Data supplied
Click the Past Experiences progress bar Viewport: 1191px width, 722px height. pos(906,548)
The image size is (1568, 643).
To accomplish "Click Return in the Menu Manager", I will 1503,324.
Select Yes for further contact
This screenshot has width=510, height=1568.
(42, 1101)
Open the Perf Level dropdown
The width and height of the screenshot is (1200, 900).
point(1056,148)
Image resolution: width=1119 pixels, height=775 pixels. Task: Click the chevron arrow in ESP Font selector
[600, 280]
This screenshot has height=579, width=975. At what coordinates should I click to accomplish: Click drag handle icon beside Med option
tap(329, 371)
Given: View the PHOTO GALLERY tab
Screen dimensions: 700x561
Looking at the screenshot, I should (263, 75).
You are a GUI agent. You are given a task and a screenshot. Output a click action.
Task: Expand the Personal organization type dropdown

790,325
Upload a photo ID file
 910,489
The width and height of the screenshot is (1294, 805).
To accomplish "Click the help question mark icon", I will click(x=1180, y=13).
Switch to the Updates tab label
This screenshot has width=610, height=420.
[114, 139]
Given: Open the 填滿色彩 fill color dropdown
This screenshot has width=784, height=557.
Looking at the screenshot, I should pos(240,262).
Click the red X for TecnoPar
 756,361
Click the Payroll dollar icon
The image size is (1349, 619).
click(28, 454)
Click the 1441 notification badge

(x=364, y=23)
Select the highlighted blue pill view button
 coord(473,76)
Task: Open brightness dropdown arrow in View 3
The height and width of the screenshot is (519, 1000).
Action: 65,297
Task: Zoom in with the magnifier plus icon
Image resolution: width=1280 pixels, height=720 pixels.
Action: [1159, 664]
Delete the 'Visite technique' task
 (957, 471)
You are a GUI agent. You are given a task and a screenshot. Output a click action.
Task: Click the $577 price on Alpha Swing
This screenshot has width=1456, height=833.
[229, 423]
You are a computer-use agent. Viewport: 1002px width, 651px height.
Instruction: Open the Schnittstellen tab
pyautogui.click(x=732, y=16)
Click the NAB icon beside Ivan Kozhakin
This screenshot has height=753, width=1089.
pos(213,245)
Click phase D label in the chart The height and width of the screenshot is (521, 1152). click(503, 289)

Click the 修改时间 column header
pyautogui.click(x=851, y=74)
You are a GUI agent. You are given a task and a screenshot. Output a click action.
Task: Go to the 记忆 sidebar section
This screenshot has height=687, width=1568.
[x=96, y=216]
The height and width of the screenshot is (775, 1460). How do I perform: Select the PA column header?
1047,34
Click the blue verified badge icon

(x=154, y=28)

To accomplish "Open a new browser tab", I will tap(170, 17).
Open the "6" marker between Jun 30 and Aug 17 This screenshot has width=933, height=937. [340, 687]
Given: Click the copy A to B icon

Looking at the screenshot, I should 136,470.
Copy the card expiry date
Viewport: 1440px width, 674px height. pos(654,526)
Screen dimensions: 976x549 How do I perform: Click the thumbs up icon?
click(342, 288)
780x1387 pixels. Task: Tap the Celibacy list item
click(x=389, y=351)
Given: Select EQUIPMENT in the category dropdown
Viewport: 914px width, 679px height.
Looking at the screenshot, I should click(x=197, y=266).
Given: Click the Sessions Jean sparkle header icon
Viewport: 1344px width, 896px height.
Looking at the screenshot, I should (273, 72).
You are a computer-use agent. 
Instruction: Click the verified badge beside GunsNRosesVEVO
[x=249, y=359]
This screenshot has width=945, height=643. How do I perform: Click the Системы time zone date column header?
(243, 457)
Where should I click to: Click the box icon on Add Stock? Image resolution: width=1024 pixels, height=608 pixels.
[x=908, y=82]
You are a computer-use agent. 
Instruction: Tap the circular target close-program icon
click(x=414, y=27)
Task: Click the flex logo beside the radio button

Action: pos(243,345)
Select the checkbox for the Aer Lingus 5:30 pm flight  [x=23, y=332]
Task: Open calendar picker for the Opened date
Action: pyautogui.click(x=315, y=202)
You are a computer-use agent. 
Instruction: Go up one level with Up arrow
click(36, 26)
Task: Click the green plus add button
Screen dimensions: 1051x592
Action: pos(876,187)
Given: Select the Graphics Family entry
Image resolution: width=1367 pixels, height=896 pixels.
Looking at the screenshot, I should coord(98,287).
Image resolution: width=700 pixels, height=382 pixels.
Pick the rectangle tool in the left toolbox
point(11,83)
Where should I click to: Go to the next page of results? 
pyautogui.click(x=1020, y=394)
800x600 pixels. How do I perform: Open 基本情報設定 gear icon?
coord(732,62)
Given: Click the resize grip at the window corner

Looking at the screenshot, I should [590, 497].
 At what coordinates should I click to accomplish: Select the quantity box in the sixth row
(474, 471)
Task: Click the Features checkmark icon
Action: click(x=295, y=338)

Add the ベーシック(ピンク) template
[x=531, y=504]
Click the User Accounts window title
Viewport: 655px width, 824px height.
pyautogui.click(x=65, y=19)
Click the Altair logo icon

Problem to solve
Return, in full, every line of these entries that holds "plus".

Reply
Task: Zoom in with the magnifier plus icon
Task: Click the green plus add button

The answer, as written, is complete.